▶ _WHAT IS EXPECTED_:
Please repeat the following records line for line, without the pictures.

(Word and element location records)
--- --- ---
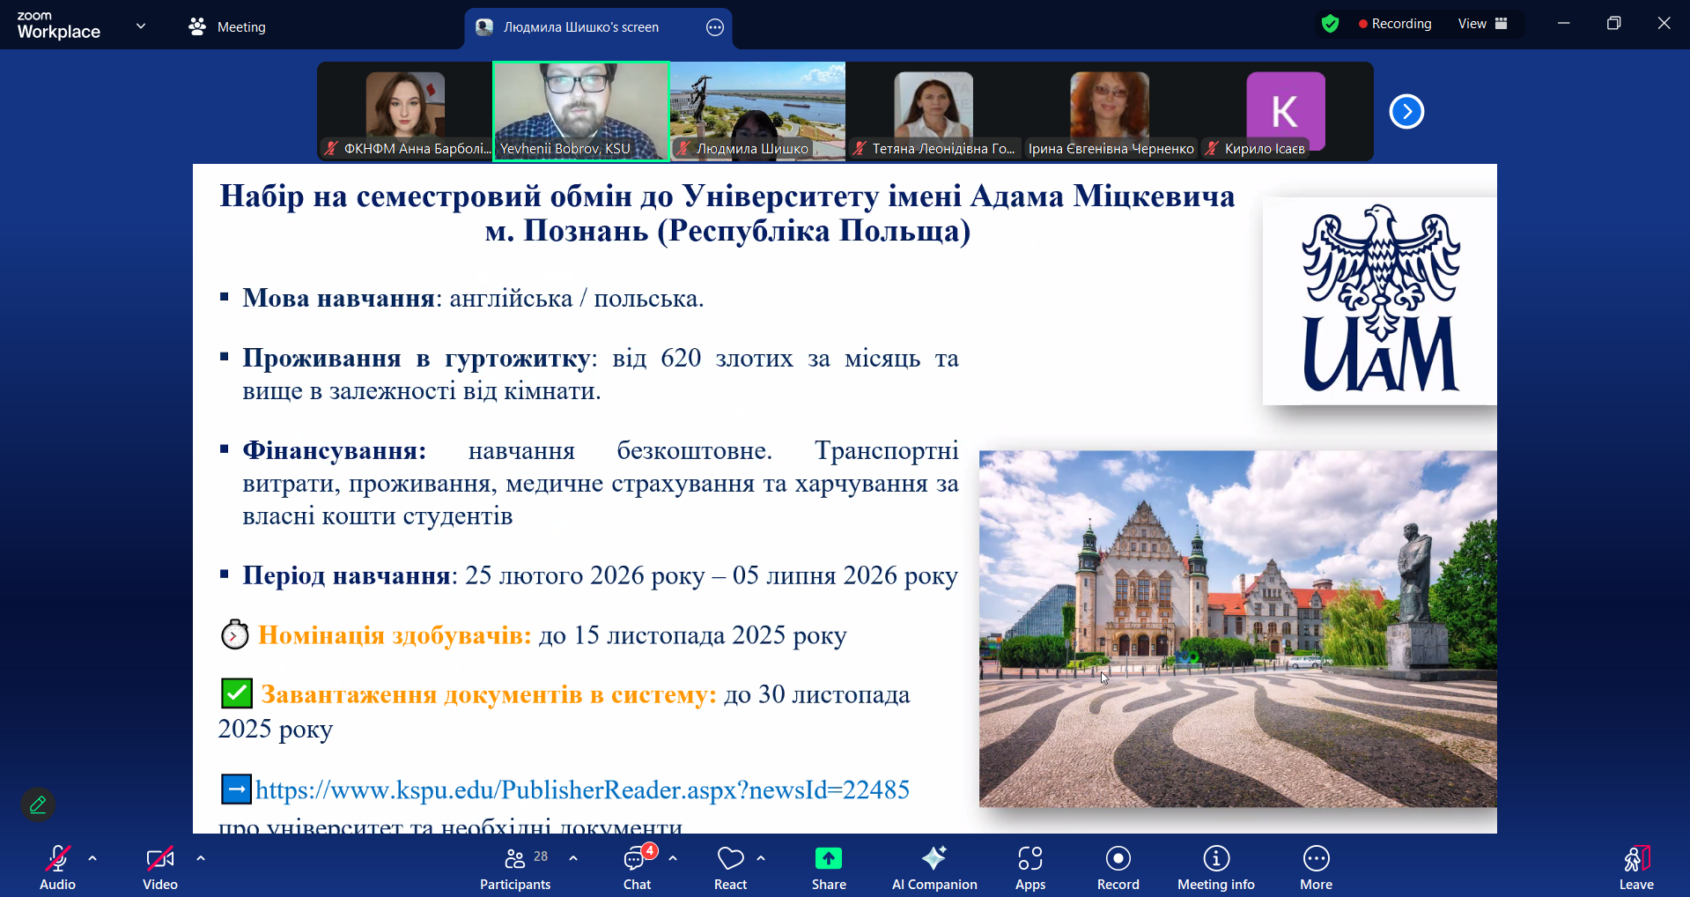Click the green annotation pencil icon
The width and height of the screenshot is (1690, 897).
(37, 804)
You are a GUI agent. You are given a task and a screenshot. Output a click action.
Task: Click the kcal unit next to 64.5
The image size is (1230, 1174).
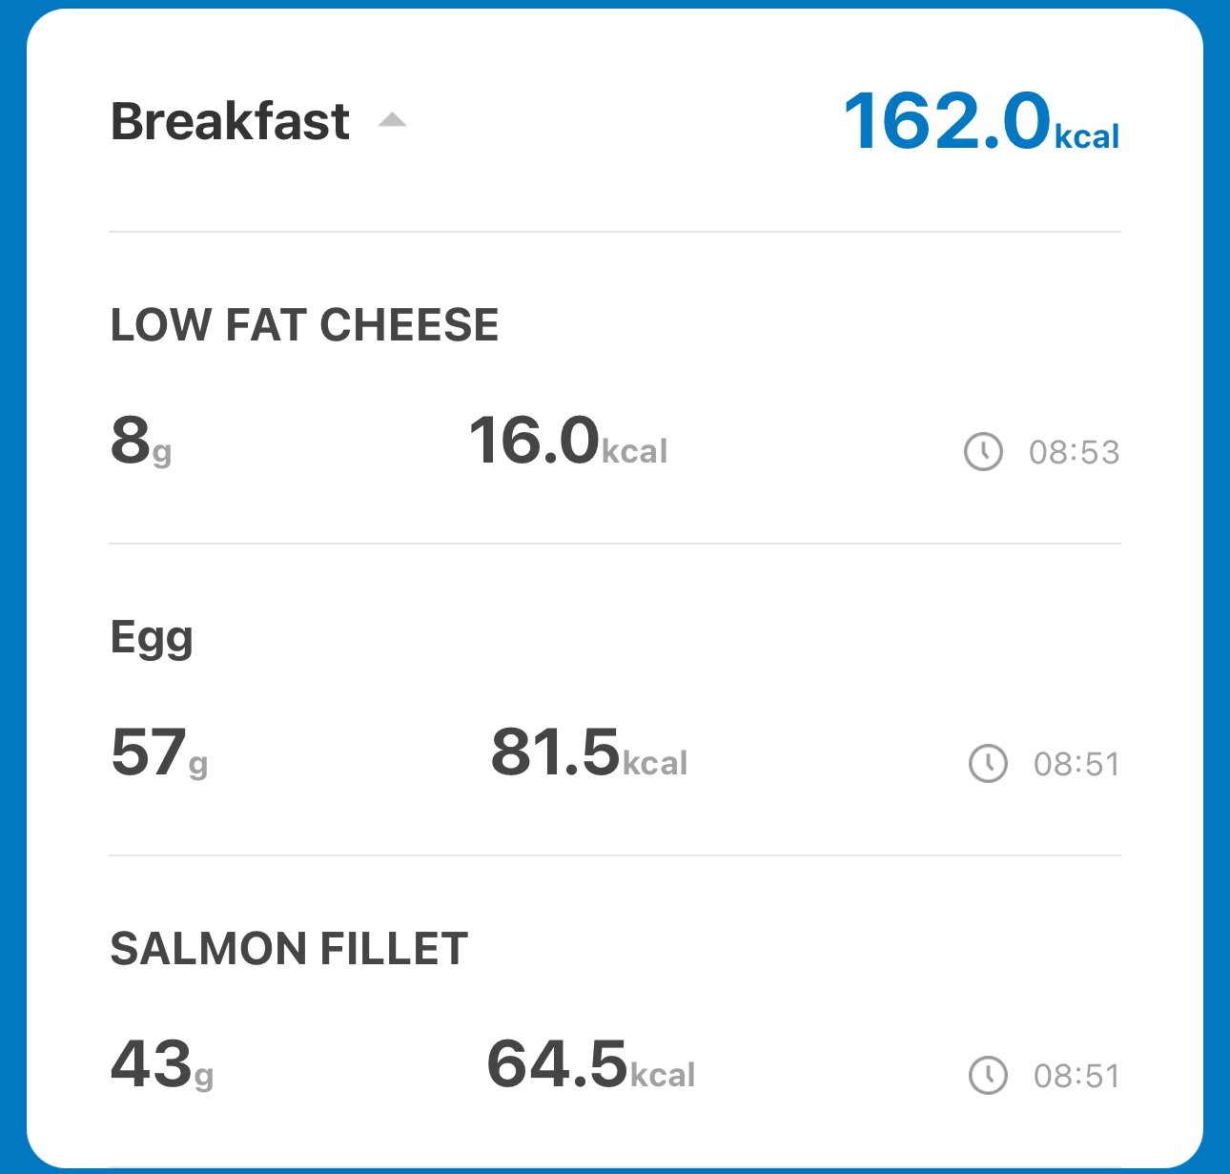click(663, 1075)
--- --- ---
▶ _THE ANSWER_:
Click the green annotation pencil icon
The width and height of the screenshot is (1690, 897).
(37, 804)
You are a GUI agent. You are given a task and a screenshot. Output a click action.
Task: Click the kcal unit next to 64.5
The image size is (1230, 1174).
click(663, 1075)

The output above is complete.